### Data listing
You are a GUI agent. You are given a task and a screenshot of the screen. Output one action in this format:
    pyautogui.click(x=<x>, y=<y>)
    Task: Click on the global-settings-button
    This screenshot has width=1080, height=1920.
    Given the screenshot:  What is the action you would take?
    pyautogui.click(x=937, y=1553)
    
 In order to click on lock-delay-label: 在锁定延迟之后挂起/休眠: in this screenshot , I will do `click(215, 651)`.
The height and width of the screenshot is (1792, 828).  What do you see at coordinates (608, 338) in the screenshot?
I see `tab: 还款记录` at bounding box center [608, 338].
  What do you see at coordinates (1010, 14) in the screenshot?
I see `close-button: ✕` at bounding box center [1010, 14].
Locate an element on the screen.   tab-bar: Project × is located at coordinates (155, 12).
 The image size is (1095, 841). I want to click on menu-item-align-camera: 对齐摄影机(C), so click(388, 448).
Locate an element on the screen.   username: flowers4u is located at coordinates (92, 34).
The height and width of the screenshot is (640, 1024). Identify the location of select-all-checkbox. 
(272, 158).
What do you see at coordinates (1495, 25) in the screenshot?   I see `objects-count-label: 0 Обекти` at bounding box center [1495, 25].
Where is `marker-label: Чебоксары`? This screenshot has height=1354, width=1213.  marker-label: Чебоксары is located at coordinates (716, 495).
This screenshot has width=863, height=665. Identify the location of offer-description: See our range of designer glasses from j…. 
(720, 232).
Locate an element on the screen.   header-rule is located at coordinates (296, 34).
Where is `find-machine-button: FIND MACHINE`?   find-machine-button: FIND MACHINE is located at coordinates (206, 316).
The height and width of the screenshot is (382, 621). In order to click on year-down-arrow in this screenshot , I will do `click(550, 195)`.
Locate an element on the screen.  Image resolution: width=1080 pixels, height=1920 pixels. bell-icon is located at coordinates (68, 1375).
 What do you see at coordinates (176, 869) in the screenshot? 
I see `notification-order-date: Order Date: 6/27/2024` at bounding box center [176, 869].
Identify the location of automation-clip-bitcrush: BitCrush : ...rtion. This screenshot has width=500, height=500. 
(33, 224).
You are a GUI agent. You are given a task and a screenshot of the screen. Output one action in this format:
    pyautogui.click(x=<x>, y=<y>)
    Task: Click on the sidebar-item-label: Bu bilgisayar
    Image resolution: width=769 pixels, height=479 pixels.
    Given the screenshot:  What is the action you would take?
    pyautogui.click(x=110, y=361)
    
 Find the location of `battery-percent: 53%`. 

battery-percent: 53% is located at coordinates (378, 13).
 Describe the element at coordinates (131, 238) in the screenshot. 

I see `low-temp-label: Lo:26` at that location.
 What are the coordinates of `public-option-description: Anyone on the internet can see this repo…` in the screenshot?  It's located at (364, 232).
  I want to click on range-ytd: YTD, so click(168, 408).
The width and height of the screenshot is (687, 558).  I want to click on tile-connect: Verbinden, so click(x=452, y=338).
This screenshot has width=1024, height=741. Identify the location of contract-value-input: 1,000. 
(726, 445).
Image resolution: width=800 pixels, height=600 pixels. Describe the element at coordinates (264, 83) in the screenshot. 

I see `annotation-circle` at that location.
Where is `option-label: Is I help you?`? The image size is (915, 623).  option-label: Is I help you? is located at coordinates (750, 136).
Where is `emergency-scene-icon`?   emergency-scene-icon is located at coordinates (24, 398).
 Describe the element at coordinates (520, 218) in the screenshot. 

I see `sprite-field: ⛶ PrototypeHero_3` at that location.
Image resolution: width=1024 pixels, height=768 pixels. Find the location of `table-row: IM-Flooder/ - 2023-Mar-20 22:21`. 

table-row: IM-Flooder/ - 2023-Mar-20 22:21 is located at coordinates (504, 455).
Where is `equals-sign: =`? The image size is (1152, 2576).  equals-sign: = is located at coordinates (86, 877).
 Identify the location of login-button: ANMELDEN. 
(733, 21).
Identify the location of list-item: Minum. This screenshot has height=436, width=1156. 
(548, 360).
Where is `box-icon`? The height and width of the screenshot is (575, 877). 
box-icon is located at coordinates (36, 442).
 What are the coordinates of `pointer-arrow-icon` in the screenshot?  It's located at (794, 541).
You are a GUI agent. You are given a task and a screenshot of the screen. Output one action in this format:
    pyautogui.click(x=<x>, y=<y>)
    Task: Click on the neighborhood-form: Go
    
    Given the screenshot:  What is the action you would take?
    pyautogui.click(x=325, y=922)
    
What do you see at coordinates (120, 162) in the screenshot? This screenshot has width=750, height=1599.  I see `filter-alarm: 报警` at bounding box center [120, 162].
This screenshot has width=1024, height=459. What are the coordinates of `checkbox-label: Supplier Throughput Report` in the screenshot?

### Description of the task
Could you update all the rows above by replacing each "Locate an element on the screen." with "Find this element on the screen.", keeping everything else unchanged?

### Answer to the exercise
You are a GUI agent. You are given a task and a screenshot of the screen. Output one action in this format:
    pyautogui.click(x=<x>, y=<y>)
    Task: Click on the global-settings-button
    This screenshot has width=1080, height=1920.
    Given the screenshot:  What is the action you would take?
    pyautogui.click(x=937, y=1553)
    
 In order to click on lock-delay-label: 在锁定延迟之后挂起/休眠: in this screenshot , I will do `click(215, 651)`.
The height and width of the screenshot is (1792, 828).  What do you see at coordinates (608, 338) in the screenshot?
I see `tab: 还款记录` at bounding box center [608, 338].
  What do you see at coordinates (1010, 14) in the screenshot?
I see `close-button: ✕` at bounding box center [1010, 14].
Find this element on the screen.   tab-bar: Project × is located at coordinates (155, 12).
 The image size is (1095, 841). I want to click on menu-item-align-camera: 对齐摄影机(C), so click(388, 448).
Find this element on the screen.   username: flowers4u is located at coordinates (92, 34).
The height and width of the screenshot is (640, 1024). Identify the location of select-all-checkbox. 
(272, 158).
What do you see at coordinates (1495, 25) in the screenshot?   I see `objects-count-label: 0 Обекти` at bounding box center [1495, 25].
Where is `marker-label: Чебоксары`? This screenshot has height=1354, width=1213.  marker-label: Чебоксары is located at coordinates (716, 495).
This screenshot has width=863, height=665. Identify the location of offer-description: See our range of designer glasses from j…. 
(720, 232).
Find this element on the screen.   header-rule is located at coordinates (296, 34).
Where is `find-machine-button: FIND MACHINE`?   find-machine-button: FIND MACHINE is located at coordinates (206, 316).
The height and width of the screenshot is (382, 621). In order to click on year-down-arrow in this screenshot , I will do `click(550, 195)`.
Find this element on the screen.  Image resolution: width=1080 pixels, height=1920 pixels. bell-icon is located at coordinates (68, 1375).
 What do you see at coordinates (176, 869) in the screenshot? 
I see `notification-order-date: Order Date: 6/27/2024` at bounding box center [176, 869].
Identify the location of automation-clip-bitcrush: BitCrush : ...rtion. This screenshot has width=500, height=500. 
(33, 224).
You are a GUI agent. You are given a task and a screenshot of the screen. Output one action in this format:
    pyautogui.click(x=<x>, y=<y>)
    Task: Click on the sidebar-item-label: Bu bilgisayar
    Image resolution: width=769 pixels, height=479 pixels.
    Given the screenshot:  What is the action you would take?
    pyautogui.click(x=110, y=361)
    
 Find the location of `battery-percent: 53%`. 

battery-percent: 53% is located at coordinates (378, 13).
 Describe the element at coordinates (131, 238) in the screenshot. 

I see `low-temp-label: Lo:26` at that location.
 What are the coordinates of `public-option-description: Anyone on the internet can see this repo…` in the screenshot?  It's located at (364, 232).
  I want to click on range-ytd: YTD, so click(168, 408).
The width and height of the screenshot is (687, 558).  I want to click on tile-connect: Verbinden, so click(x=452, y=338).
This screenshot has width=1024, height=741. Identify the location of contract-value-input: 1,000. 
(726, 445).
Image resolution: width=800 pixels, height=600 pixels. Describe the element at coordinates (264, 83) in the screenshot. 

I see `annotation-circle` at that location.
Where is `option-label: Is I help you?`? The image size is (915, 623).  option-label: Is I help you? is located at coordinates (750, 136).
Where is `emergency-scene-icon`?   emergency-scene-icon is located at coordinates (24, 398).
 Describe the element at coordinates (520, 218) in the screenshot. 

I see `sprite-field: ⛶ PrototypeHero_3` at that location.
Image resolution: width=1024 pixels, height=768 pixels. Find the location of `table-row: IM-Flooder/ - 2023-Mar-20 22:21`. 

table-row: IM-Flooder/ - 2023-Mar-20 22:21 is located at coordinates (504, 455).
Where is `equals-sign: =`? The image size is (1152, 2576).  equals-sign: = is located at coordinates (86, 877).
 Identify the location of login-button: ANMELDEN. 
(733, 21).
Identify the location of list-item: Minum. This screenshot has height=436, width=1156. 
(548, 360).
Where is `box-icon`? The height and width of the screenshot is (575, 877). 
box-icon is located at coordinates (36, 442).
 What are the coordinates of `pointer-arrow-icon` in the screenshot?  It's located at (794, 541).
You are a GUI agent. You are given a task and a screenshot of the screen. Output one action in this format:
    pyautogui.click(x=<x>, y=<y>)
    Task: Click on the neighborhood-form: Go
    
    Given the screenshot:  What is the action you would take?
    pyautogui.click(x=325, y=922)
    
What do you see at coordinates (120, 162) in the screenshot? This screenshot has width=750, height=1599.  I see `filter-alarm: 报警` at bounding box center [120, 162].
This screenshot has width=1024, height=459. What are the coordinates of `checkbox-label: Supplier Throughput Report` in the screenshot?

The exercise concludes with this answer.